1145/2145. Bij de codes 1145 en 2145 moet het totale factuurbedrag vermeld worden van de verbouwingswerken.
Nieuwe codes
1148/2148. Bij de codes 1148/2148 wordt het aandeel in het eigendomsrecht in de woning van elke partner aangegeven. Hiermee wordt de maximale schijf per partner beperkt in functie van het eigendomsrecht van die partner in de woning.
1149/2149. Bij de codes 1149/2149 moet het aandeel in het eigendomsrecht van elke medeontlener in de woning vermeld worden. Meestal moet hier bij elke partner ook 50 % ingevuld worden.
1150. In de code 1150 moet er aangekruist worden of het voor de beide partners al dan niet om de enige woning gaat. Indien er “ja” aangeduid wordt, hebben de beide partners recht op de bijkomende interestaftrek.
Apart geleend. Indien elke partner apart heeft geleend, geeft elke partner de betaalde interesten van zijn lening aan en geeft elke partner ook de gegevens van zijn lening aan. Het percentage in de codes 1149/2149 is dan 0 %.
U mag vrij verdelen
De interesten mogen bij gehuwden en wettelijk samenwonenden vrij verdeeld worden indien het KI van de woning bij beide partners wordt aangegeven. Dit laatste is het geval indien beide partners eigenaar zijn van de woning. Ook bij een koppel gehuwd onder het wettelijk stelsel moet de woning ook bij beide partners aangegeven worden, zelfs als de woning eigendom is van één partner.
Wanneer toch interessant ?
Wanneer is het nu wel interessant de interesten tussen de echtgenoten te verdelen ? We geven een voorbeeld van een vaak voorkomende situatie.

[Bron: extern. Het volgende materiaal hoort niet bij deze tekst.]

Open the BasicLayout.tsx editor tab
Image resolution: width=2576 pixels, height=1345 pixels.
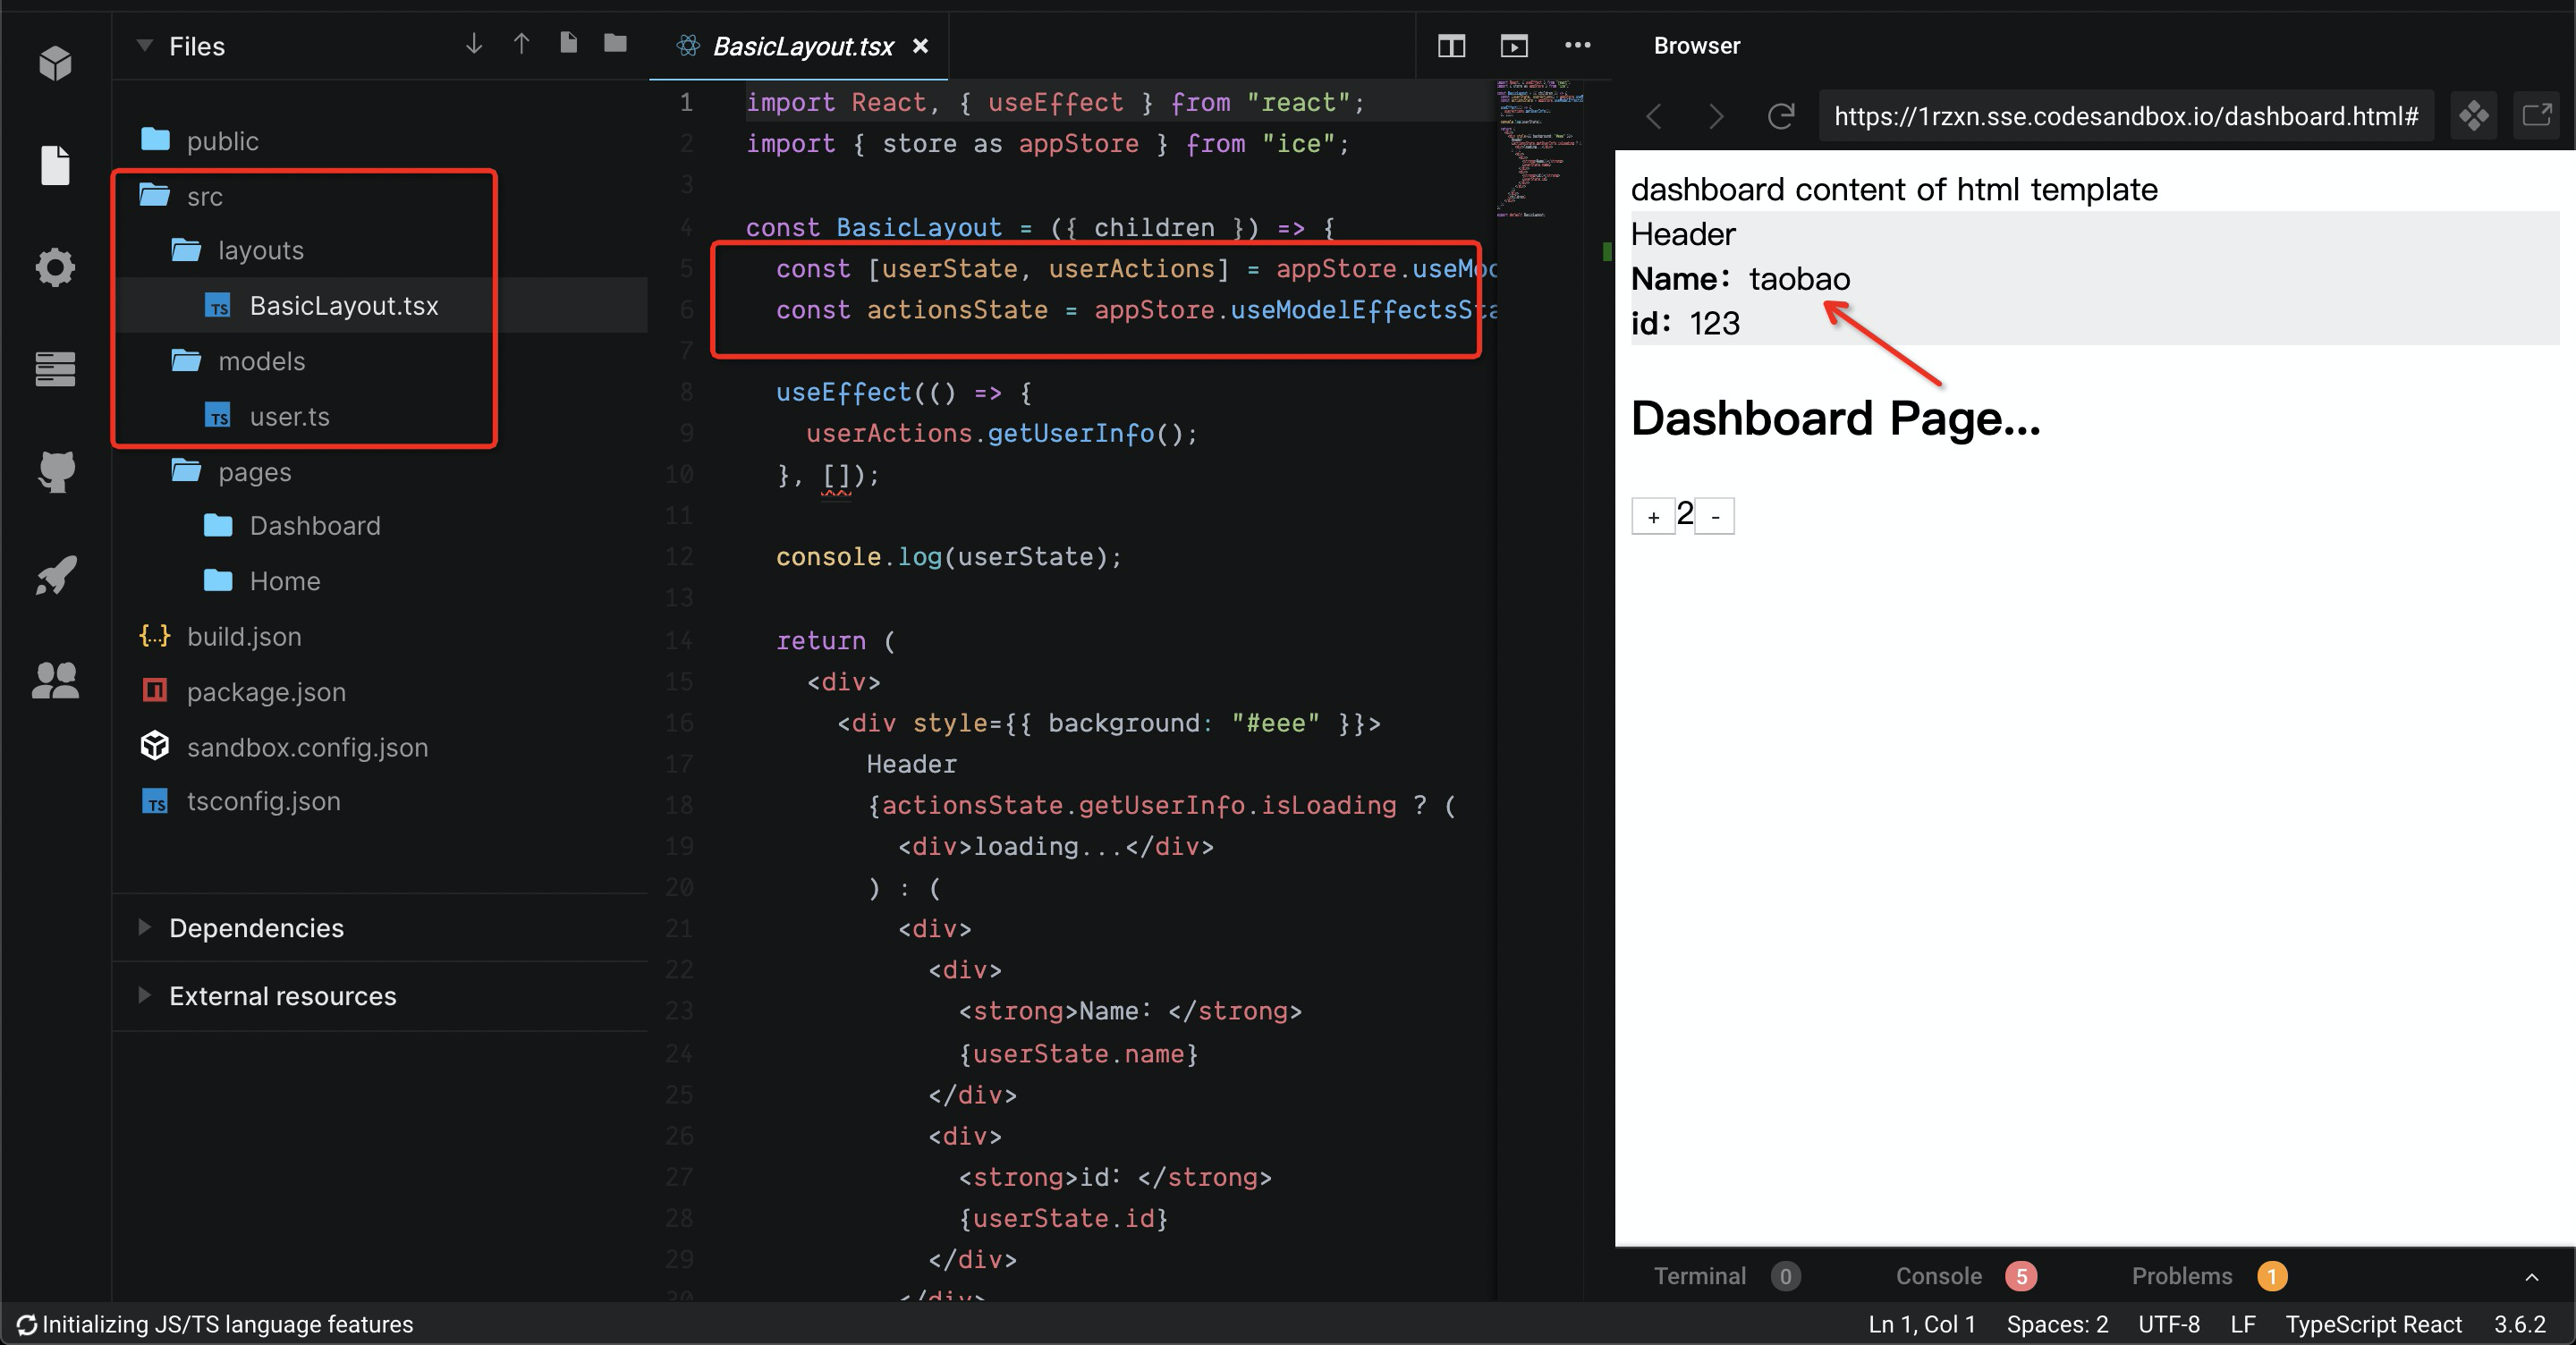[800, 45]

Voorbeeld. Een gehuwd koppel heeft geleend voor de bouw van een woning. Voor één partner is het de enige woning, maar voor de andere partner niet (hij heeft bv. een andere woning geërfd). De partner voor wie het de enige woning is heeft de hoogste marginale aanslagvoet. Ze zijn gehuwd onder het wettelijk stelsel. Beide partners moeten het KI van de gezinswoning en de geërfde woning aangeven in de personenbelasting. De interesten moeten bij de ene partner aangegeven worden bij de bijkomende interestaftrek en bij de andere partner bij de gewone interestaftrek (codes 1146/2146). De verdeling van de interesten tussen de partners moet volgens de fiscus gebeuren volgens de eigendomsverhouding van elke partner in de gebouwde woning. De interesten aangegeven bij de gewone interestaftrek mogen vrij verdeeld worden tussen de partners. Tip. Dit is fiscaal gezien interessant, want dan kunnen deze interesten (voor een deel) aangegeven worden bij de partner met de hoogste marginale aanslagvoet om het onroerend inkomen van deze partner eerst weg te werken.